• _Work instruction_: Transcribe the entries below word for word, beginning at the line with "Given: Click the BigTime letter B icon" and stopping after the line with "Close the 信物 screen with X"; drop all pictures.

• _Exercise materials_:
********************

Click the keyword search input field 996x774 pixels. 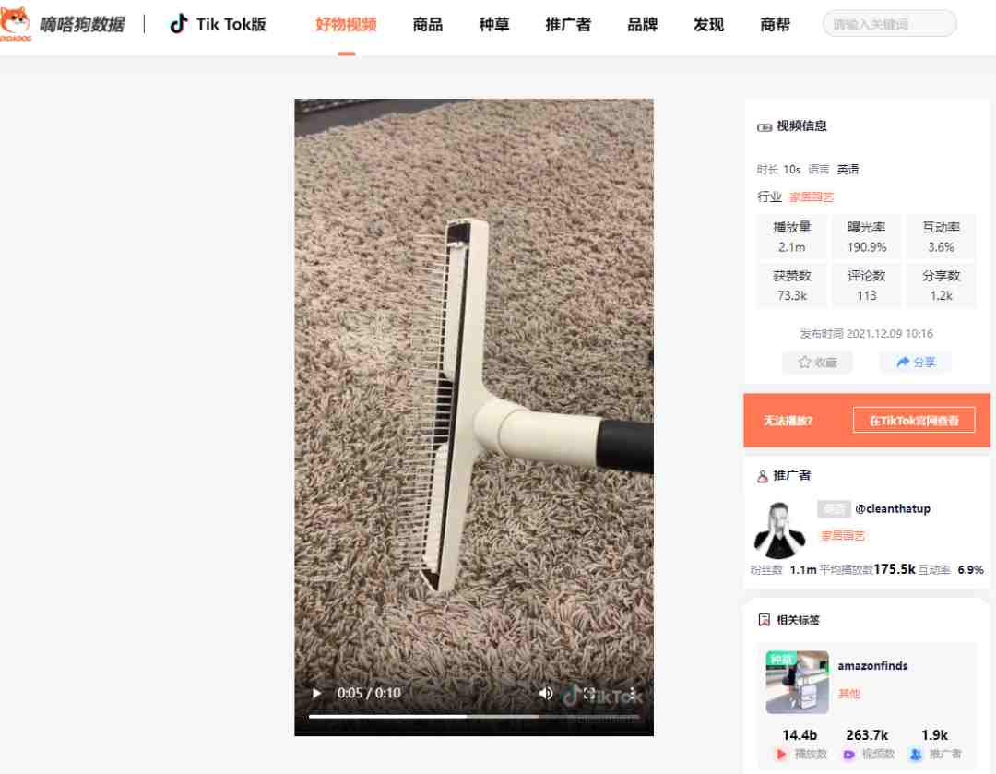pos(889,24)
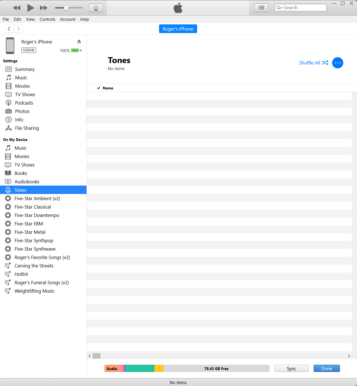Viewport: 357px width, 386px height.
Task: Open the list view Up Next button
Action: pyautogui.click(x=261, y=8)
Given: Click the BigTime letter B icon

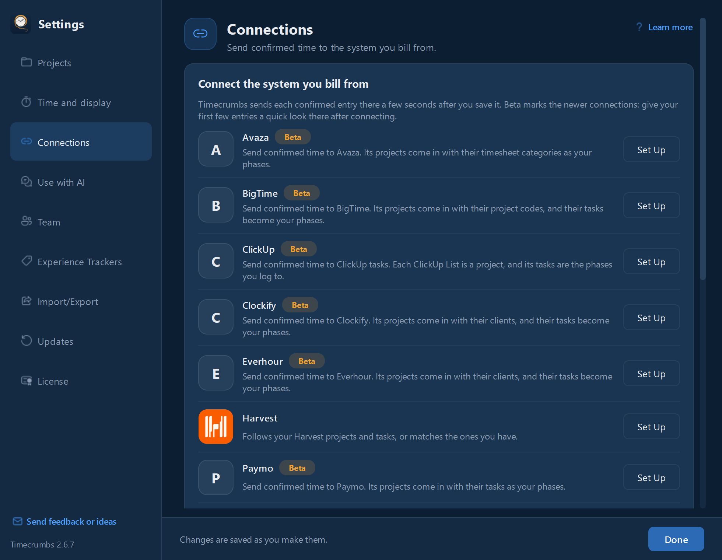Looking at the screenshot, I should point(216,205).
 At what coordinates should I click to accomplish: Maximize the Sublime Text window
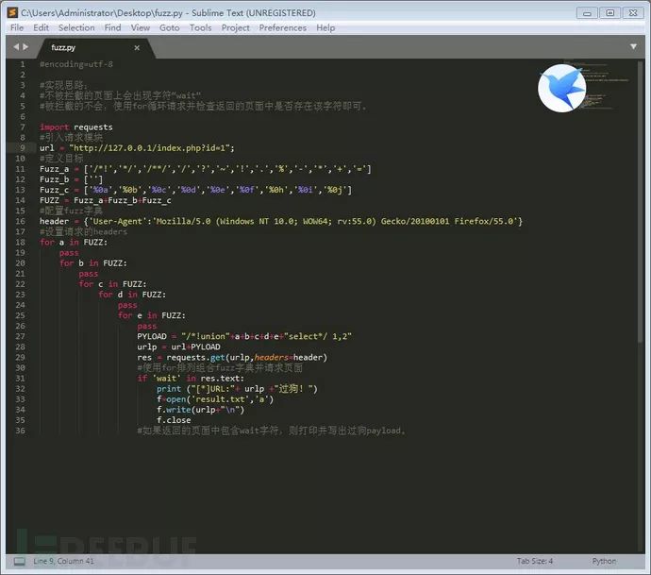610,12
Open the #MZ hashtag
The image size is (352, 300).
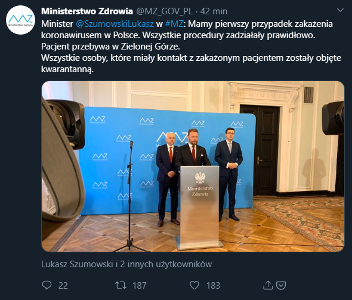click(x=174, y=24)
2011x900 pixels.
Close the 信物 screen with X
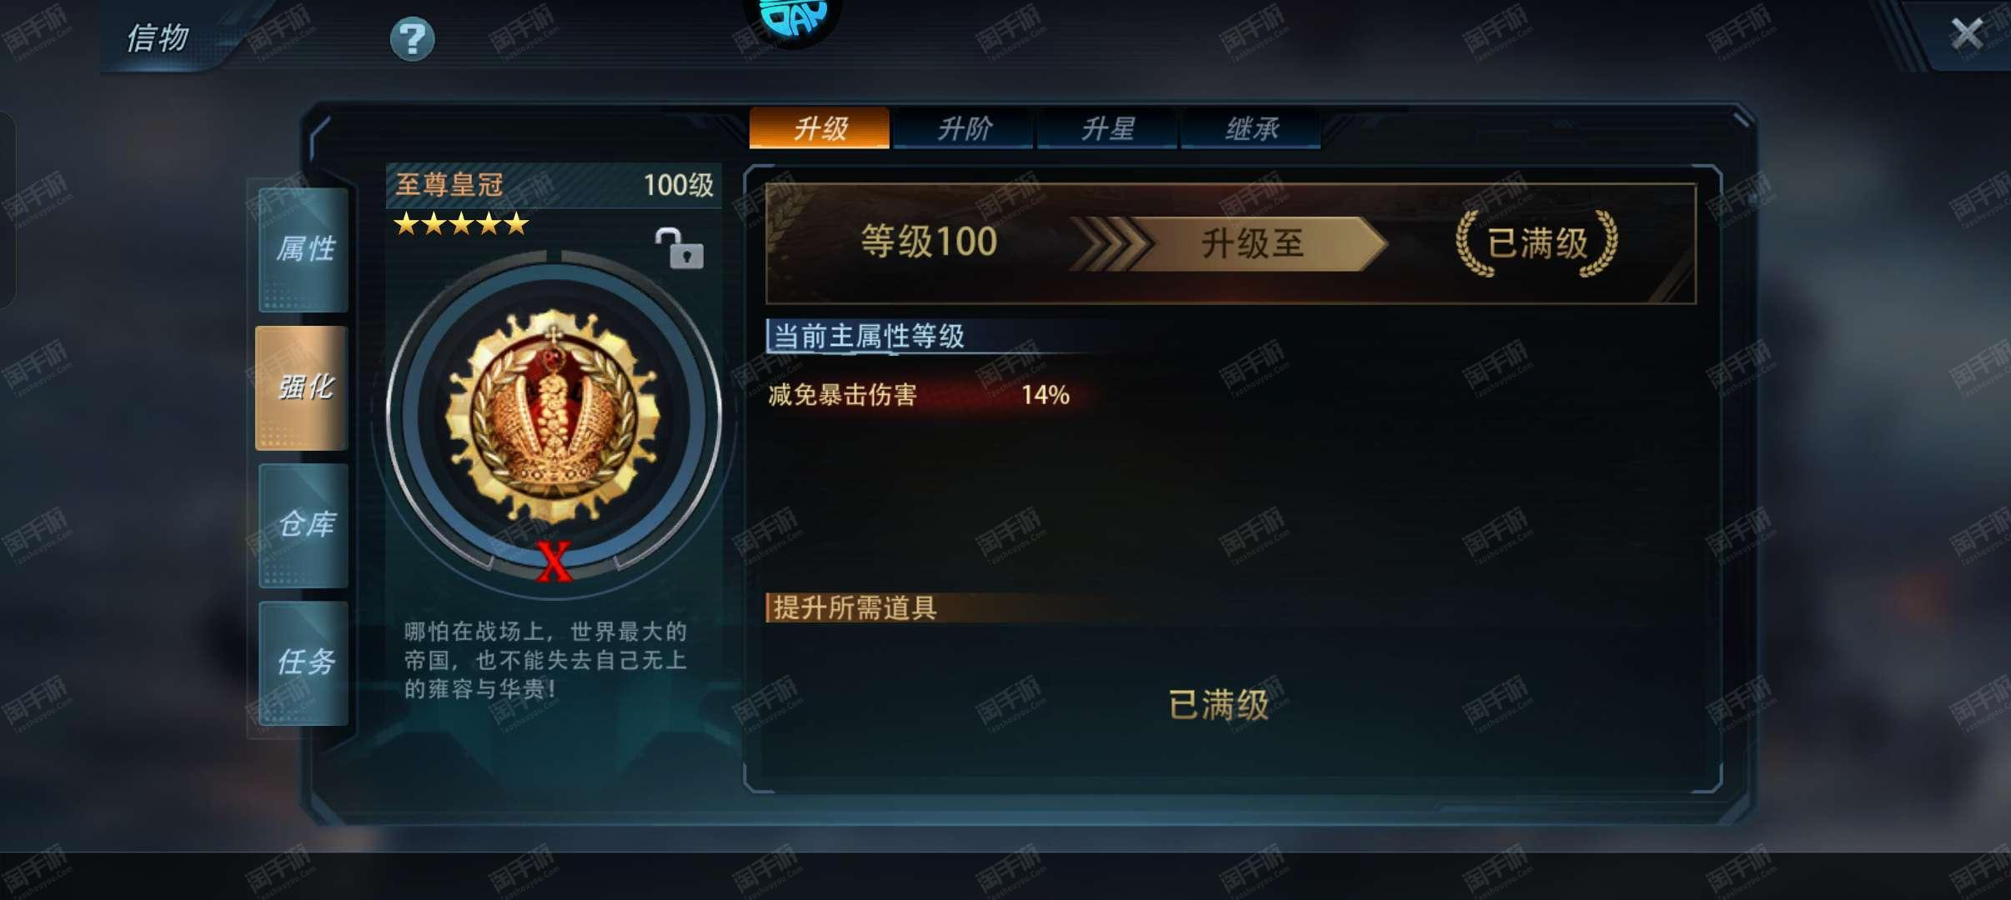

********************

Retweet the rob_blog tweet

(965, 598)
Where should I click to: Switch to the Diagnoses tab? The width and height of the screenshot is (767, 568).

********************

• _Response to this exercise_:
Given: Click the BigTime letter B icon

Looking at the screenshot, I should point(216,205).
 At what coordinates should I click to accomplish: Maximize the Sublime Text window
610,12
Open the #MZ hashtag
The image size is (352, 300).
click(x=174, y=24)
2011x900 pixels.
Close the 信物 screen with X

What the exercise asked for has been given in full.